Example 2 — MCP Client (Streamable HTTP)¶
Connect to the server from Example 1 and call its tools programmatically, using the Streamable HTTP transport introduced in MCP 2025-03-26.
# client.py
from __future__ import annotations
import asyncio
from lauren_mcp import McpServer
async def main() -> None:
client = McpServer.streamable_http(
"http://localhost:8000/mcp",
progress_handler=lambda p: print(f"Progress: {p}"),
log_handler=lambda m: print(f"[{m.get('level', 'info')}] {m.get('data', {}).get('message', '')}"),
)
await client.connect()
print(f"Connected — protocol version: {client.protocol_version}")
# List available tools
tools = await client.list_tools()
print(f"Tools: {[t.name for t in tools]}")
# Call the search tool
result = await client.call_tool("search", {"query": "blue", "limit": 5})
print("Search results:", result)
# Call the get_item tool
item = await client.call_tool("get_item", {"item_id": 1})
print("Item:", item)
await client.close()
if __name__ == "__main__":
asyncio.run(main())
Run it (with the server from Example 1 already running):
Expected output:
Connected — protocol version: 2025-03-26
Tools: ['search', 'get_item']
Search results: [{'content': [...], ...}]
Item: [{'content': [...], ...}]
Using other transports
To connect to a WebSocket server use McpServer.ws("ws://localhost:8000/mcp/ws").
For legacy HTTP+SSE servers use McpServer.http("http://localhost:8000/mcp").

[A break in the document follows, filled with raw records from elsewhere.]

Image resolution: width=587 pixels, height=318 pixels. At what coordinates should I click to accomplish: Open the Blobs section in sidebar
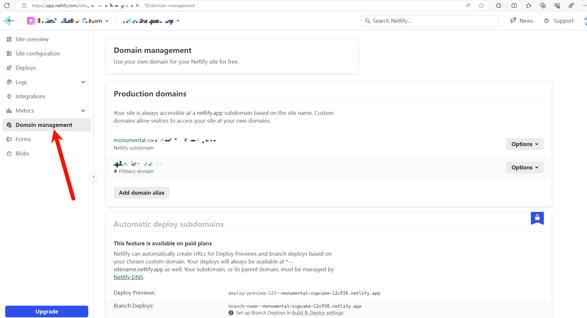22,153
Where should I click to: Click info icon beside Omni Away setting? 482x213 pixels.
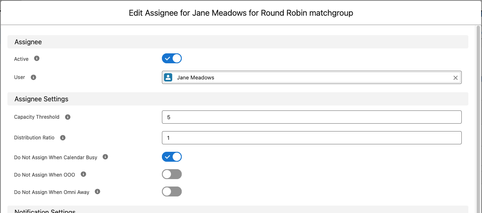click(97, 191)
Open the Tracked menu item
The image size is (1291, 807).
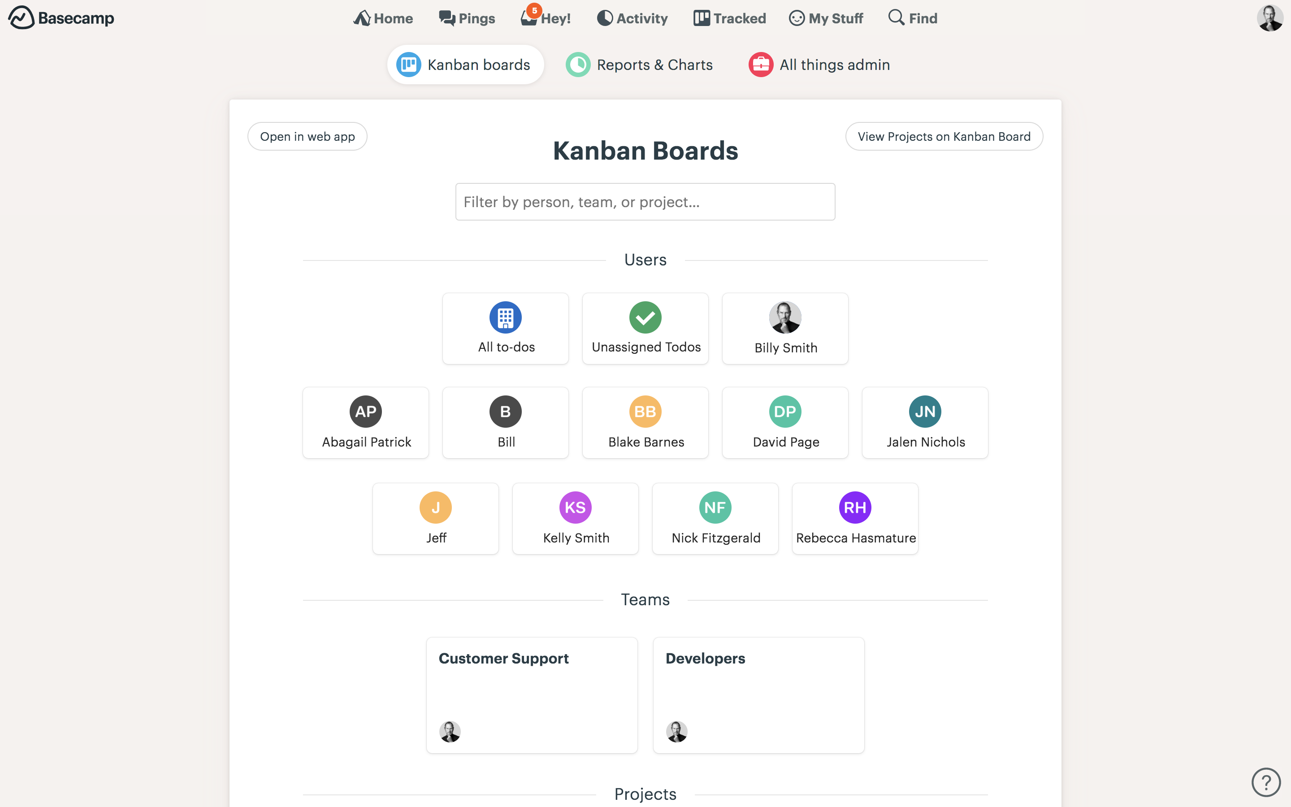pos(729,18)
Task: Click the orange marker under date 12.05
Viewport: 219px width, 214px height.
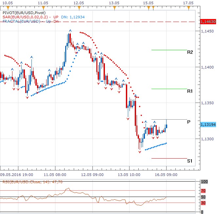Action: pyautogui.click(x=78, y=8)
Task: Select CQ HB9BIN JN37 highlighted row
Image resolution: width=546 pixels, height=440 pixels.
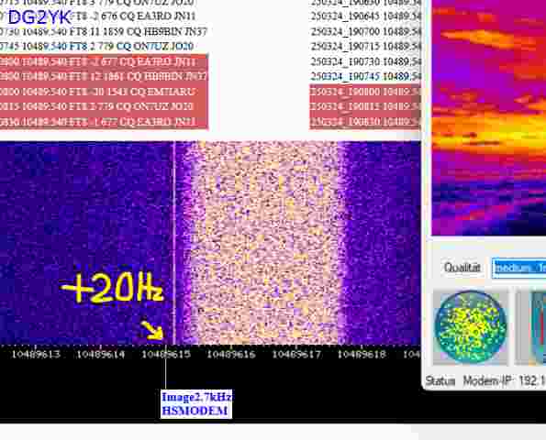Action: [104, 76]
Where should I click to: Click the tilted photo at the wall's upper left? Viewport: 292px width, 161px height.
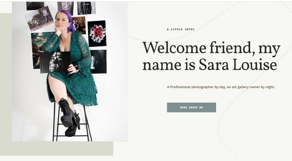(40, 19)
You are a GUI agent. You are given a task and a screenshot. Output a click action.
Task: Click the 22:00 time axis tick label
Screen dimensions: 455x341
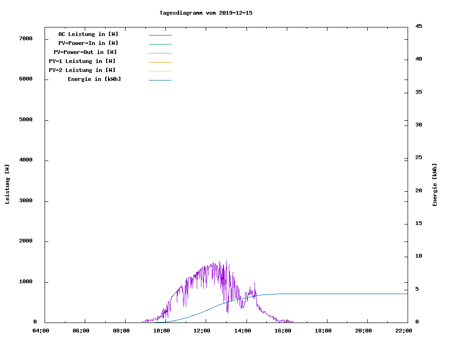[x=404, y=331]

For a stdio subprocess use McpServer.stdio(["npx", "-y", "@modelcontextprotocol/server-filesystem", "/tmp"]).
All four factory methods accept the same optional keyword arguments (progress_handler,
log_handler, list_changed_handler, sampling_handler, elicitation_handler, roots).
Example 3 — MCP Client (stdio)¶
Connect to the official @modelcontextprotocol/server-filesystem stdio server and
make its tools available inside a Lauren agent module.
# agent_app.py
from __future__ import annotations
from lauren import Lauren
from lauren_mcp import McpServer, McpServerConfig
from lauren.contrib.ai import AgentModule # hypothetical agent integration
mcp_servers = [
McpServerConfig(
alias="fs",
client=McpServer.stdio(
["npx", "-y", "@modelcontextprotocol/server-filesystem", "/tmp"]
),
),
]
app = Lauren()
app.include_module(
AgentModule.for_root(
model="claude-opus-4-5",
mcp_servers=mcp_servers,
)
)
if __name__ == "__main__":
import uvicorn
uvicorn.run(app, host="0.0.0.0", port=8001)
After startup you will see log lines like:
INFO [lauren-mcp] Connected to MCP server 'fs' via stdio
INFO [lauren-mcp] Registered tools: fs__read_file, fs__write_file, fs__list_directory
The agent can now call fs__read_file, fs__write_file, and fs__list_directory
in addition to any native tools you have defined.